In the “late innings” of Trisha’s story, the baseball games on her Walkman are the only thing keeping her sane and hopeful. She is heartbroken when the batteries in her Walkman die, since she has lost her link to Tom Gordon as well as her escape from reality. She is extremely ill with what will eventually be identified as double pneumonia and can barely function. Her physical and mental decline are paralleled by the God of the Lost’s steady approach to her, indicating that she is extremely close to death. For the first time, Trisha sees her idol Tom Gordon looking afraid in the final minutes before her Walkman dies, emphasizing the gravity of her plight.
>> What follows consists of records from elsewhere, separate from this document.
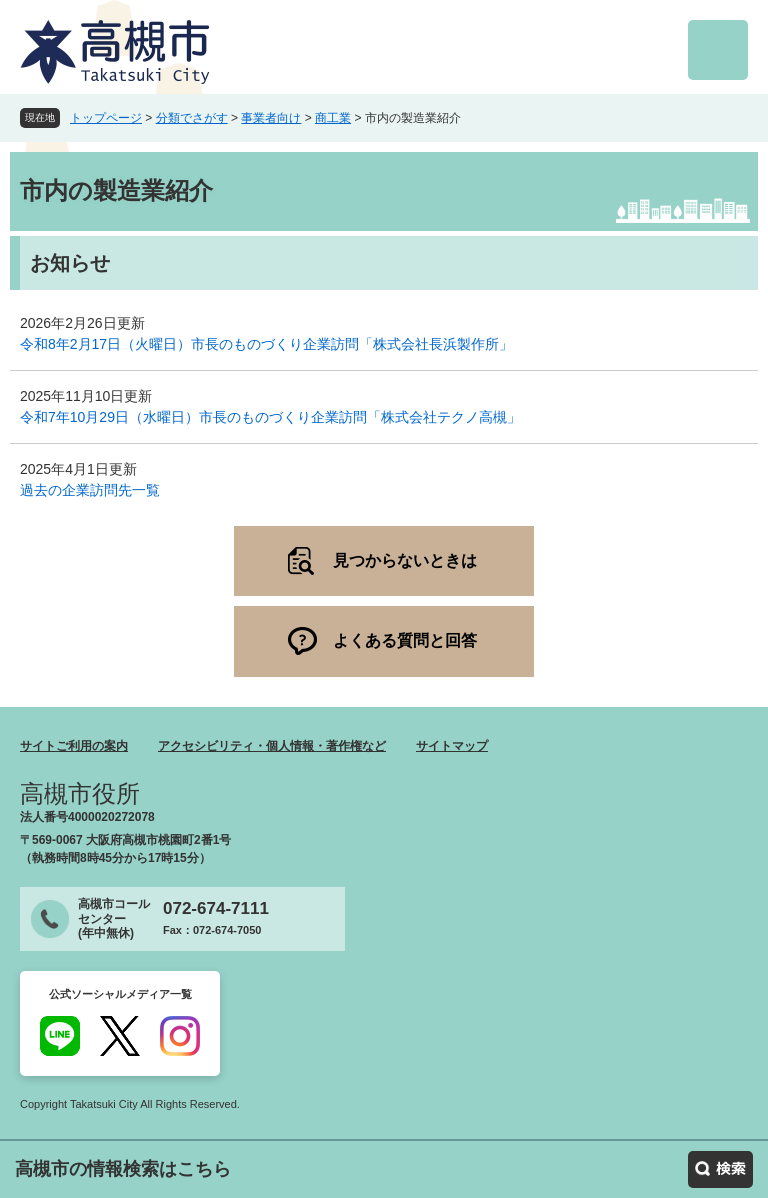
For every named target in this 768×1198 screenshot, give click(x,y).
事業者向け (271, 118)
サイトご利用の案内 (74, 746)
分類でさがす (192, 118)
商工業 (333, 118)
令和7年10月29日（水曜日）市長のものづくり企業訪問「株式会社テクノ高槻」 (270, 417)
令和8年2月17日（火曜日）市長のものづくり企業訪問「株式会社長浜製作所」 (266, 344)
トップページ (106, 118)
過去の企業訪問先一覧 (90, 490)
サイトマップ (452, 746)
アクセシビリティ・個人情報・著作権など (272, 746)
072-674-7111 (216, 908)
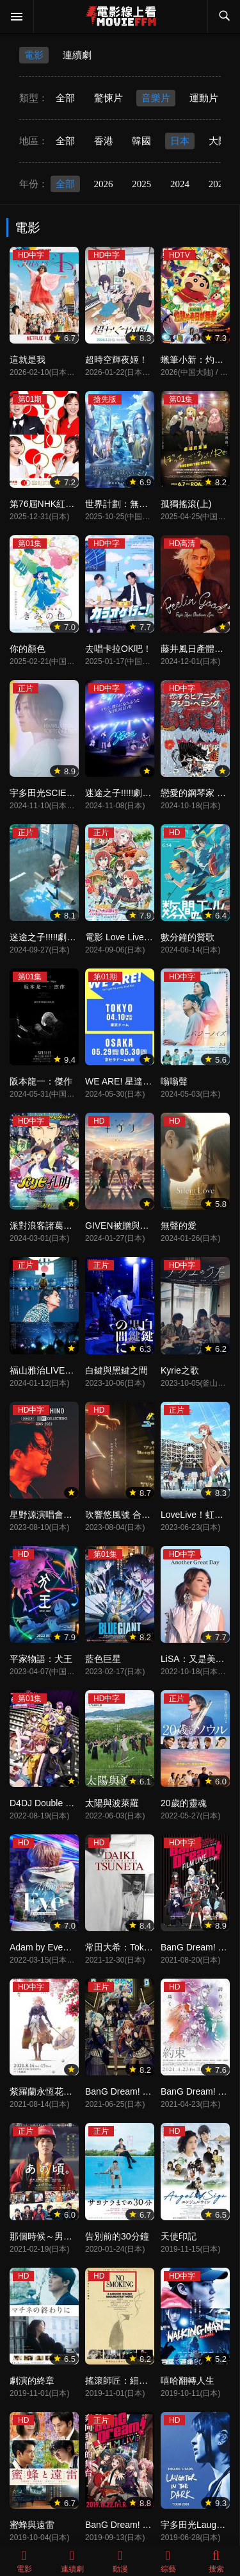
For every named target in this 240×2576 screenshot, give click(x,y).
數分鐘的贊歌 (187, 937)
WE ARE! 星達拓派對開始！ (140, 1081)
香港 (103, 141)
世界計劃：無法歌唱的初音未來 (148, 504)
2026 (103, 184)
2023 (218, 184)
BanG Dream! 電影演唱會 (136, 2525)
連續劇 (77, 55)
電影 (34, 55)
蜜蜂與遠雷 (32, 2525)
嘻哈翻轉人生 (187, 2380)
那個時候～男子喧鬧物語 (59, 2236)
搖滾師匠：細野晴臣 (125, 2380)
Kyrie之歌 (180, 1370)
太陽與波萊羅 (112, 1803)
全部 (65, 98)
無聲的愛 (178, 1225)
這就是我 (27, 359)
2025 (141, 184)
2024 (179, 184)
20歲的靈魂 (184, 1803)
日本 (179, 141)
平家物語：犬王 (41, 1659)
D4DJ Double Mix (44, 1803)
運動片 (203, 98)
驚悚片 (108, 98)
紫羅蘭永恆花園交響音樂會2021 (73, 2091)
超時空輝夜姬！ (116, 359)
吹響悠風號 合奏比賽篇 (131, 1514)
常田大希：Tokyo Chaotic (135, 1947)
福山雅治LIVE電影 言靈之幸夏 (70, 1370)
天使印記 (178, 2236)
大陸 (218, 141)
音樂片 (155, 98)
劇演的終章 (32, 2380)
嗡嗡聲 (174, 1081)
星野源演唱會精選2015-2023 (67, 1514)
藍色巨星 (103, 1659)
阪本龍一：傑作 (41, 1081)
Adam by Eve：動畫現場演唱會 (72, 1947)
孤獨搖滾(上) (186, 504)
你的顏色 (27, 649)
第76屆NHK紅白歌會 (51, 504)
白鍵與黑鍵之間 (116, 1370)
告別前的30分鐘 (117, 2236)
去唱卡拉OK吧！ (118, 649)
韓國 (141, 141)
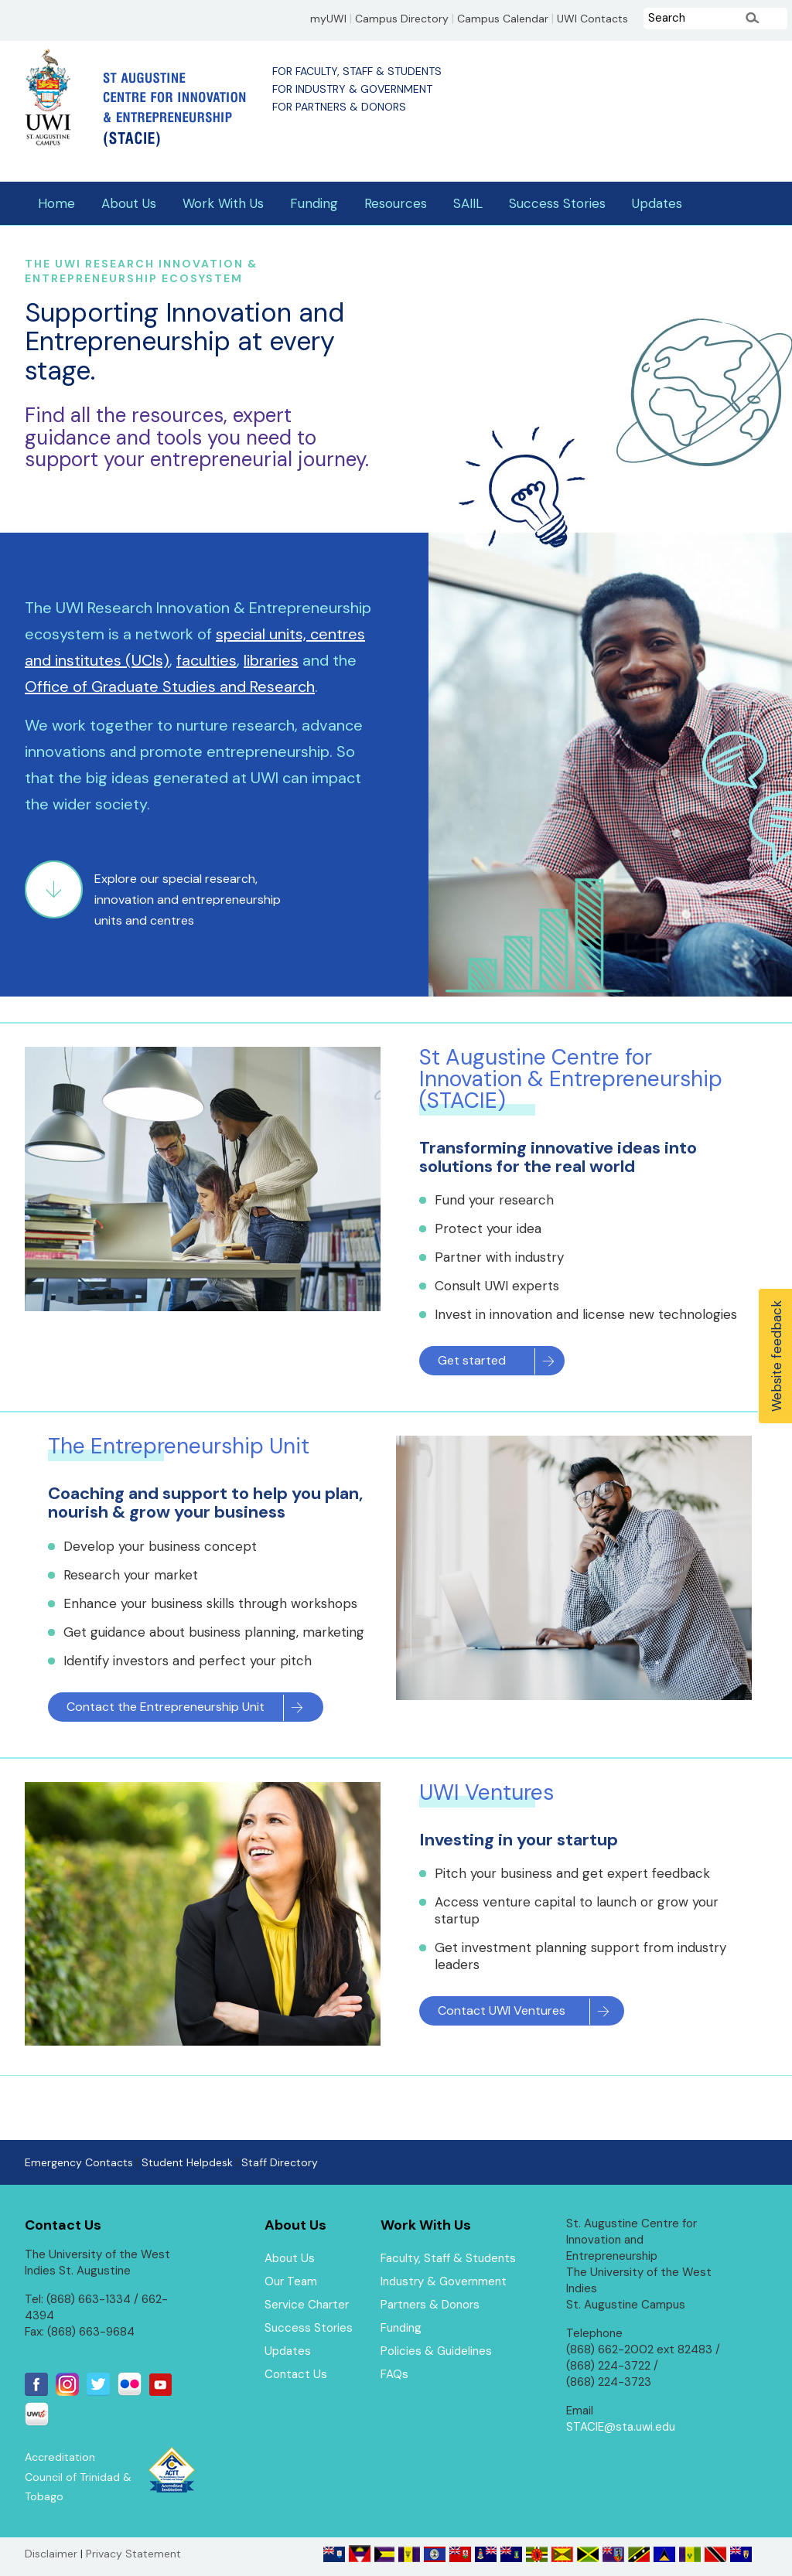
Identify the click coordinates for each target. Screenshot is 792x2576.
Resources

Despite being critically ill and having lost her connection to the outer world, Trisha refuses to lose herself. She keeps shrieking at the God of the Lost, hoping to scare it away. In the midst of one of her worst periods in the woods, she soothes herself by glancing at her Red Sox cap, which symbolizes her tenacity and her bond with Tom Gordon and her father.
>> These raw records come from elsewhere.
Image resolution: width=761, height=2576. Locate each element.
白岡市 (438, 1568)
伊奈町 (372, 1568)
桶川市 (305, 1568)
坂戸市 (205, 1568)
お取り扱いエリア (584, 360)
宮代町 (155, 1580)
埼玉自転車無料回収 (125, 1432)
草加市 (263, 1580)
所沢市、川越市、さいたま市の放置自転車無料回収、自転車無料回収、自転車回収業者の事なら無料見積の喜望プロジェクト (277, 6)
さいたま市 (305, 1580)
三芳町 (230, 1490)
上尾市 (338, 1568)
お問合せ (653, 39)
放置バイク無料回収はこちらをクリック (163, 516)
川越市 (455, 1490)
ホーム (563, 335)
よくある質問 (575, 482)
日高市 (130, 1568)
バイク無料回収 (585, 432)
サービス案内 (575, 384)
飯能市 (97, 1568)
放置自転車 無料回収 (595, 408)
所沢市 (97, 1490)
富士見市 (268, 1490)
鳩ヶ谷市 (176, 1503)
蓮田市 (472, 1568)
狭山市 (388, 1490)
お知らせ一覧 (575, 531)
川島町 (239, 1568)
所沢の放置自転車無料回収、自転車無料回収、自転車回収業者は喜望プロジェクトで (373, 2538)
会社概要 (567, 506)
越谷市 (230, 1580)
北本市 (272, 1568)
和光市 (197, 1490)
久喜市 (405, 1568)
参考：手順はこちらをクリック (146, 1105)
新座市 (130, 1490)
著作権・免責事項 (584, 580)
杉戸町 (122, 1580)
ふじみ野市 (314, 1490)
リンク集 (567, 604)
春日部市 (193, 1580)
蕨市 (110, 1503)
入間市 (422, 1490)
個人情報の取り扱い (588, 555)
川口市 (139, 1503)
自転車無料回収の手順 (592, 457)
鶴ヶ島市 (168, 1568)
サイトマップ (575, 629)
Chapter 13 is titled “Bottom of the Ninth”. In Chapter 9, “Top of the Seventh,” Tom Gordon told Trisha that God usually comes on in the bottom of the ninth inning, hinting that her rescue will happen in this chapter. Even though her faith has been challenged, she remains hopeful for a miracle as she walks along the trail with the last of her energy. Her dreams are rewarded when she comes across a trucker-friendly lane that intersects the busy New Hampshire Route 66. The God who comes to Trisha at the end of this chapter, however, is not merciful, but rather the God of the Lost, who finally appears to confront her face to face. This twist both fulfills King’s foreshadowing and surprises the reader. It is time for Trisha to confront her worries and try to end the game.